God wants His grace to transform the way we relate to people. Grace isn't just about healing our lives with God's power. It's about healing hurts with other people right now. And it is to be as constant in our hearts as our prayers are to be. Jesus instructs His disciples to offer forgiveness to people who don't even ask for it! How hard is that to do? I find it really difficult. I have to stumble through all kinds of self-justifying sinfulness to repent of pride and do so. Yet Jesus links forgiveness before prayer with effectiveness in our own prayer lives, indicating that we cannot pray well if we harbor an unforgiving attitude toward any other person.

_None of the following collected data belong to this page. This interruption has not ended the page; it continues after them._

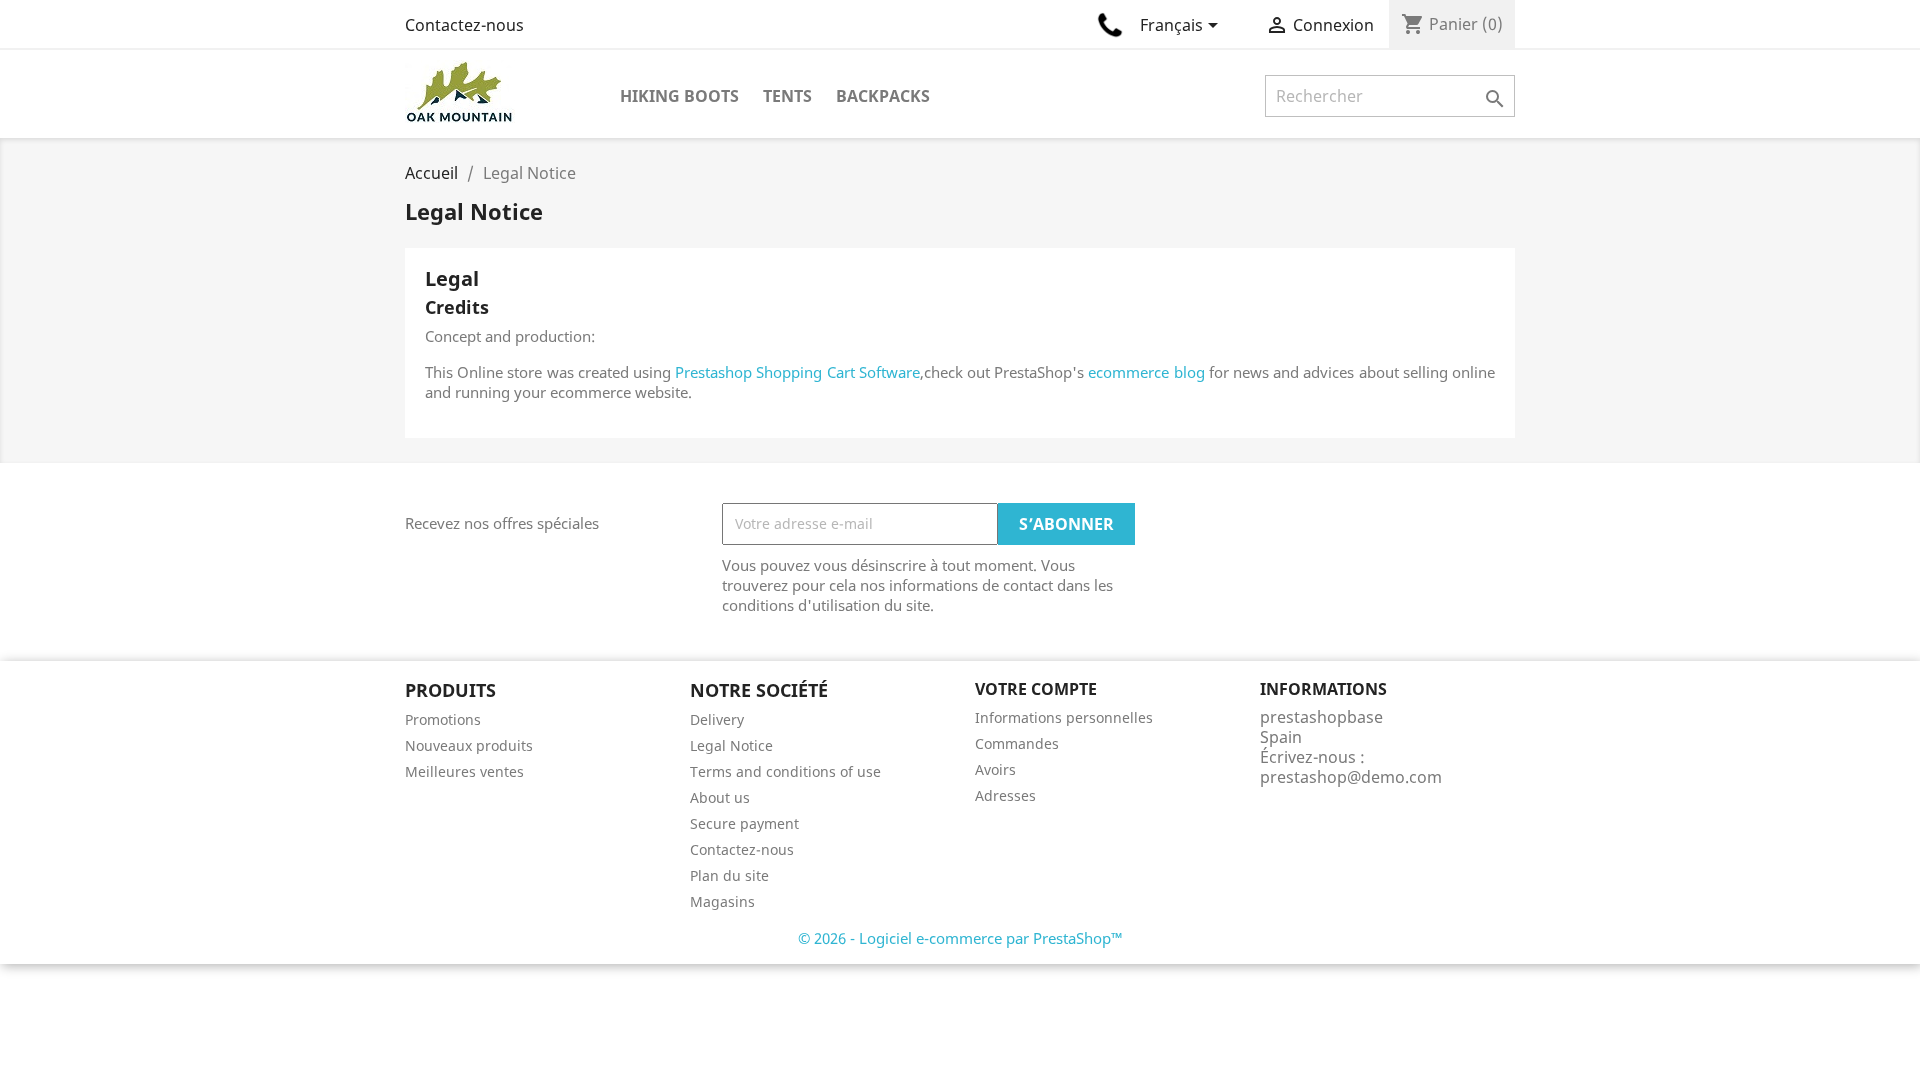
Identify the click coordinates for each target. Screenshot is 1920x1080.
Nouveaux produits (469, 745)
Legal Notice (731, 745)
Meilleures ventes (464, 771)
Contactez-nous (464, 25)
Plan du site (729, 875)
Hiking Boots (679, 96)
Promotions (443, 719)
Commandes (1017, 743)
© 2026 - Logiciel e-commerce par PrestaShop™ (960, 938)
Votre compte (1036, 689)
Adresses (1005, 795)
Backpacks (883, 96)
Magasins (722, 901)
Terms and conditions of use (785, 771)
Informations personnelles (1064, 717)
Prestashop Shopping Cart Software (797, 372)
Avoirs (995, 769)
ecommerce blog (1146, 372)
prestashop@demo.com (1351, 777)
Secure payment (744, 823)
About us (720, 797)
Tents (787, 96)
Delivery (717, 719)
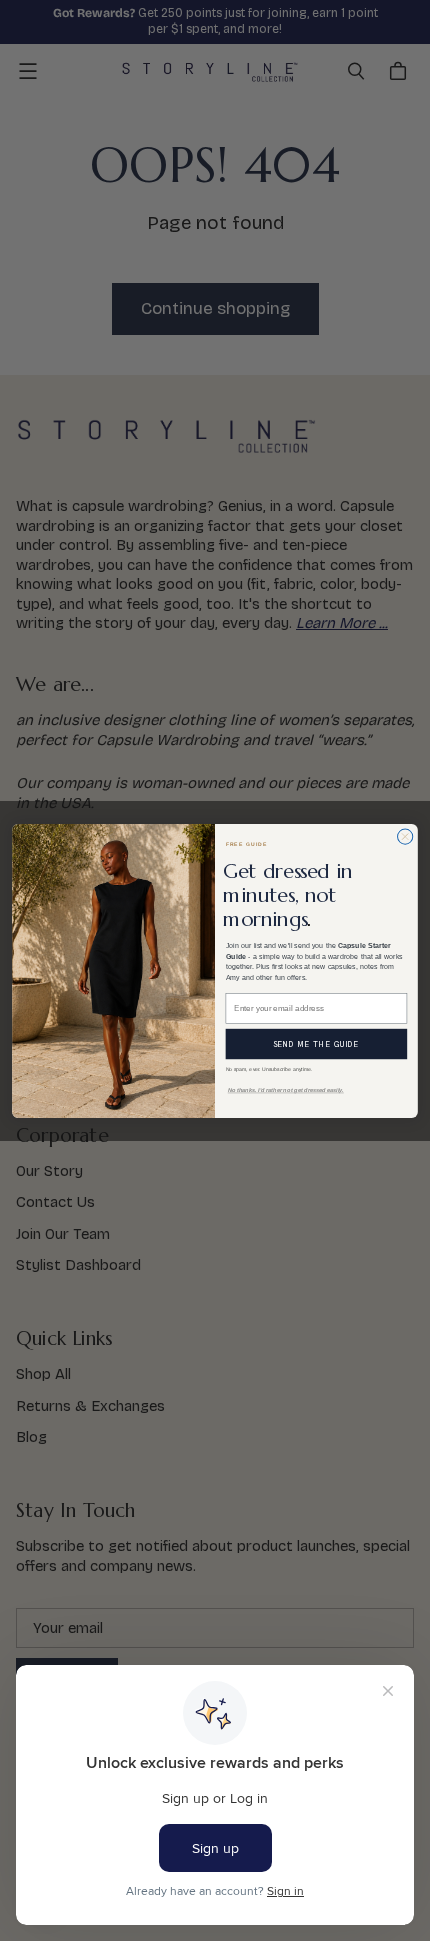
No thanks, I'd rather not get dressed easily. (286, 1089)
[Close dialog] (405, 836)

How many of us want God to answer our prayers? I'd think all of us do. So according to Jesus, we better first pray with an attitude of forgiveness toward anyone we may be harboring resentment toward or anyone with whom we have a current conflict. Gracious forgiveness must flow into our most difficult relationships if we expect to find God's answers to our prayers. And really, aren't a lot of those prayers about our relationships? It makes sense that when grace does this, our hearts change, our God works in us, and the answers come. To find grace we must also release God's grace to change our hearts as we pray forgivingly. Christians have to be forgiving people. We can't be bitter. We can't be fighters. We must be people whose relationships pour out grace. And that starts with the hardest kind of prayer: forgiving prayer.